START DATA IN THIS EXERCISE
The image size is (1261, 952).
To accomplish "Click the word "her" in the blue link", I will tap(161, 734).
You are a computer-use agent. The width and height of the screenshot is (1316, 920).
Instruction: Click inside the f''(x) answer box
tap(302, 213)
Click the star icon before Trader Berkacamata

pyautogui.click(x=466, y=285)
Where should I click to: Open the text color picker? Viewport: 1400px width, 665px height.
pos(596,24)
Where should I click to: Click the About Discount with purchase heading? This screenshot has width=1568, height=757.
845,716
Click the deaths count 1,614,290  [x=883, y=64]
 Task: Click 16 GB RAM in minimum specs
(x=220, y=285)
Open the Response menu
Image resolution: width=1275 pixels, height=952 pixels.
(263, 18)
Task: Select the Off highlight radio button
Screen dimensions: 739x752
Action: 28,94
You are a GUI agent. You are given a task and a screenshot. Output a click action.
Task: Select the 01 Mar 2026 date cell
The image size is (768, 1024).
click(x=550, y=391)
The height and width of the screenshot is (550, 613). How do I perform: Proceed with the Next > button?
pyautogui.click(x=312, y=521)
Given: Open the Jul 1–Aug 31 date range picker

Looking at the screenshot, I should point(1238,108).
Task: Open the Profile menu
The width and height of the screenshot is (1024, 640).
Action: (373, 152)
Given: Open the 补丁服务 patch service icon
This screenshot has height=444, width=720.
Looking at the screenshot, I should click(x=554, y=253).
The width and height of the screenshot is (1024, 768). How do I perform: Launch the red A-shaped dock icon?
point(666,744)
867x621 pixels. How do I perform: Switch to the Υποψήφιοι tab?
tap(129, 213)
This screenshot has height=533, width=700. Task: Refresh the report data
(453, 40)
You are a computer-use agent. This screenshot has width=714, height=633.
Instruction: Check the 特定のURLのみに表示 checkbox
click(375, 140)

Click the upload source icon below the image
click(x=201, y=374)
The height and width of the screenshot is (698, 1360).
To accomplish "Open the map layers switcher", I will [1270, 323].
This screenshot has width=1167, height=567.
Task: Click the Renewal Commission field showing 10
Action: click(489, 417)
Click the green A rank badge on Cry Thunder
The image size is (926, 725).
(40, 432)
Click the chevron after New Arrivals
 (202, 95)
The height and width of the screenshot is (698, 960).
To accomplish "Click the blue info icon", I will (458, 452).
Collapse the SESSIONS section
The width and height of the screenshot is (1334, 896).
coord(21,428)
END DATA IN THIS EXERCISE
■ **TASK BRIEF**:
If a line in the records contains "menu", report it.

■ **ANSWER SECTION**:
Open the Response menu
Task: Open the Profile menu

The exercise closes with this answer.